Vê-se que, em 2018/2019, os países estudados dispõem de mais de 60% de sua população a favor do aborto em situação de risco à saúde, com exceção de Honduras, território que tem a legislação mais rígida entre todas as localidades em análise – proibindo a prática de maneira estrita, até mesmo em casos de perigo à vida. O país tinha, em 2012, cerca de 20% da opinião pública aceitando a interrupção da gravidez. Com o passar dos anos, a porcentagem subiu, mas, ainda assim, fica abaixo da aceitação alcançada por seus vizinhos latino-americanos. 

Assim como Honduras, o Chile também apresentou uma trajetória de crescimento da tolerância ao aborto ao longo dos anos. Em 2018/2019, a aceitação no país ultrapassou 70%, ficando abaixo, apenas, do Uruguai, lugar que, entre os estudados, possui o maior índice de aprovação da prática. Na sequência, há Brasil e Argentina, se aproximando dos 70%, Peru e então Bolívia.

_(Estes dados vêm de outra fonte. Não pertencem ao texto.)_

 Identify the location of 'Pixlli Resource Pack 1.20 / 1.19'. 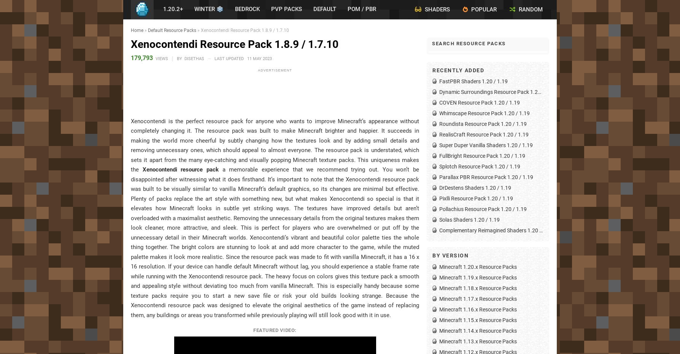
(475, 198).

Como um país permissivo em relação ao aborto, o resultado encontrado para o Uruguai é bastante intuitivo. O mesmo vale para Honduras, que é o país mais restritivo e que tem a população que menos aceita o ato. Mesmo assim, em todos os territórios analisados, mais da metade dos cidadãos concordam que a gravidez seja interrompida se há perigos para a grávida. Contudo, isso não significa que há suporte aos direitos reprodutivos das mulheres. Como bem lembram Yam, Dries-Daffner e García (2006), esse cenário de tolerância não se aplica quando os riscos são psicológicos e o apoio não se estende à liberdade de escolha das mulheres sobre seus corpos.

Referências

Casas, X. They Are Girls, Not Mothers: The Violence of Forcing Motherhood on Young Girls in Latin America. Health and Human Rights Journal, v. 21, n. 2, p. 157-167, 2019.

Galli, B. Desafios e oportunidades para o acesso ao aborto legal e seguro na América Latina a partir dos cenários do Brasil, da Argentina e do Uruguai. Cadernos de Saúde Pública, v. 36, p. 1-5, 2020.

Yam, E. A., Dries-Daffner, I., & García, S. G. Abortion Opinion Research in Latin America and the Caribbean: A Review of the Literature. Studies in Family Planning, v. 37, n. 4, p. 225–240, 2006.